_Short problem_
Copy the records word for word from their start through the line containing "(x=38, y=379)", and leave the pictures out of your answer.

— BEGIN Supplied data —

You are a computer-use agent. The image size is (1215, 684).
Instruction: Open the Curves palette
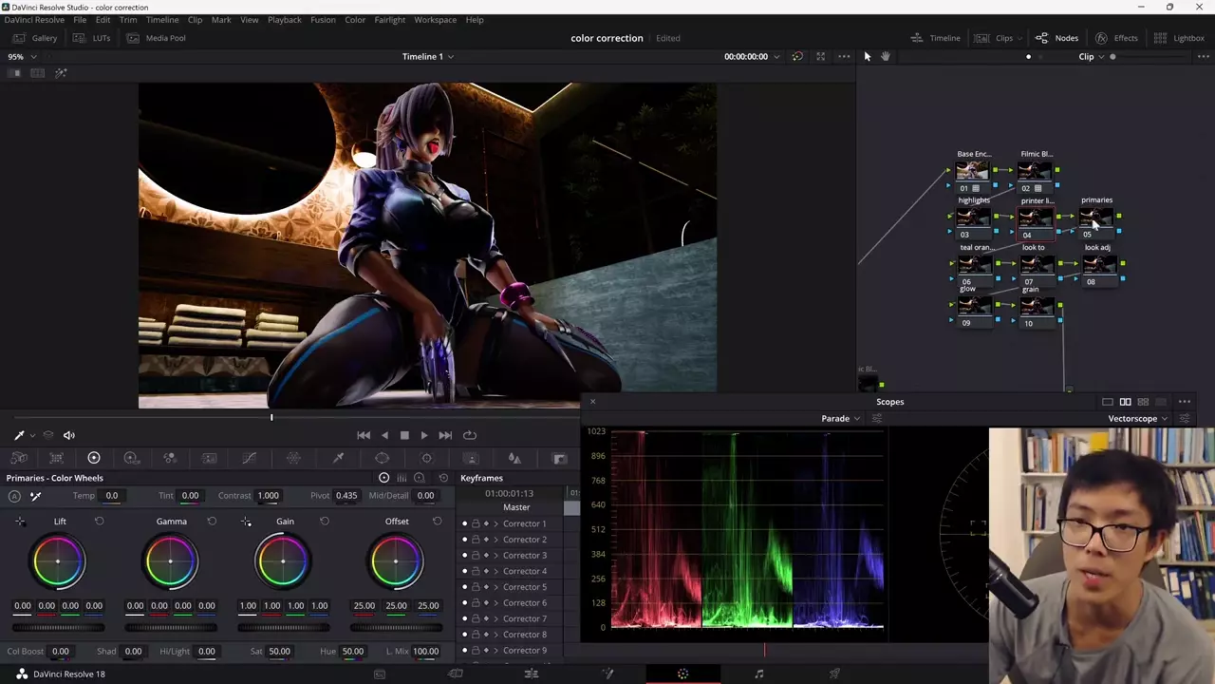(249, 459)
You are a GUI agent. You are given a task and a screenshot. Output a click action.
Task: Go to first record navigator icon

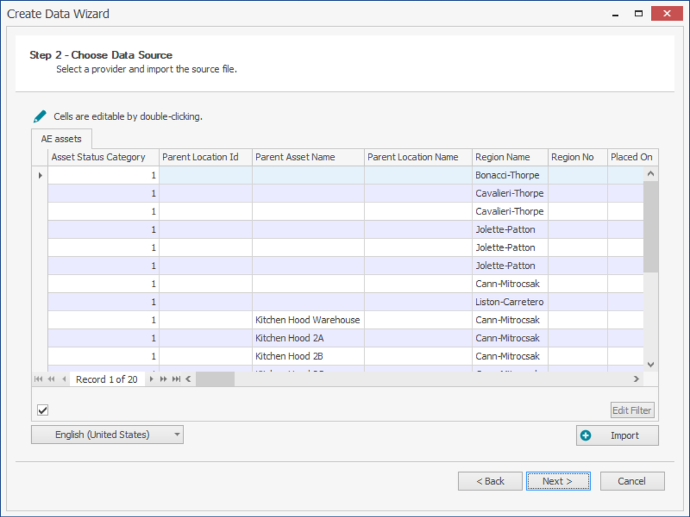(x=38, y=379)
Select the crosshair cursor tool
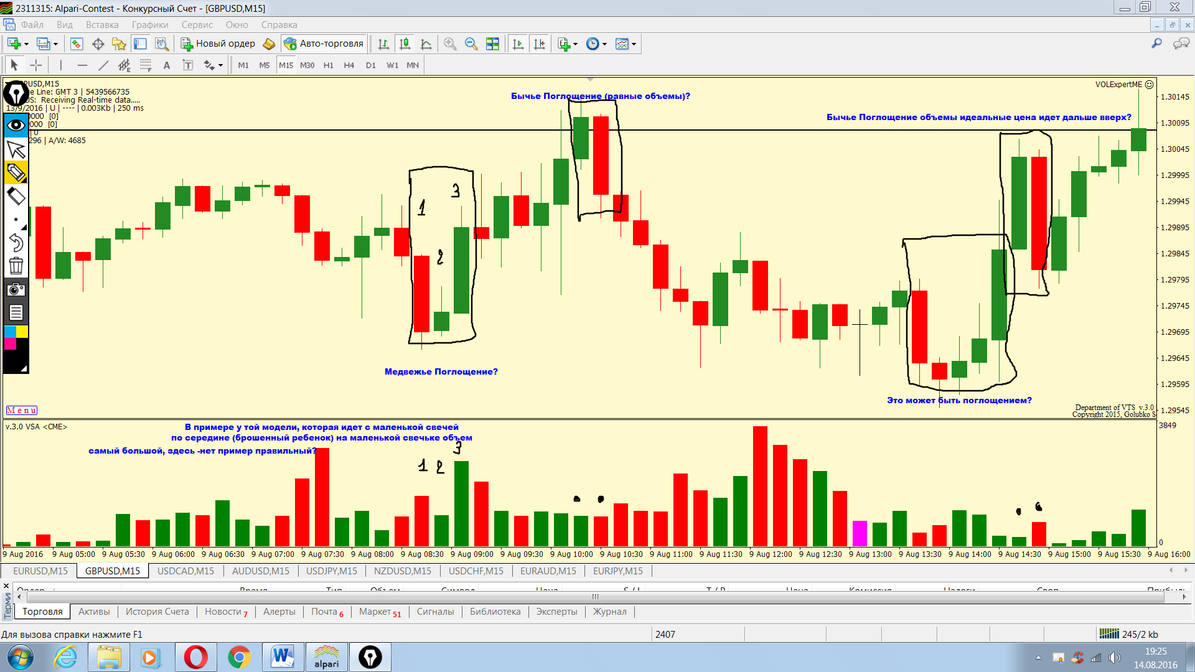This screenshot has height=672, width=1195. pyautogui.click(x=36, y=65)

— END Supplied data —

_Exercise output_
You are a computer-use agent. The image size is (1215, 684).
Instruction: Open the Curves palette
(249, 459)
You are a GUI agent. You are given a task and a screenshot. Output a click action.
Task: Go to first record navigator icon

(x=38, y=379)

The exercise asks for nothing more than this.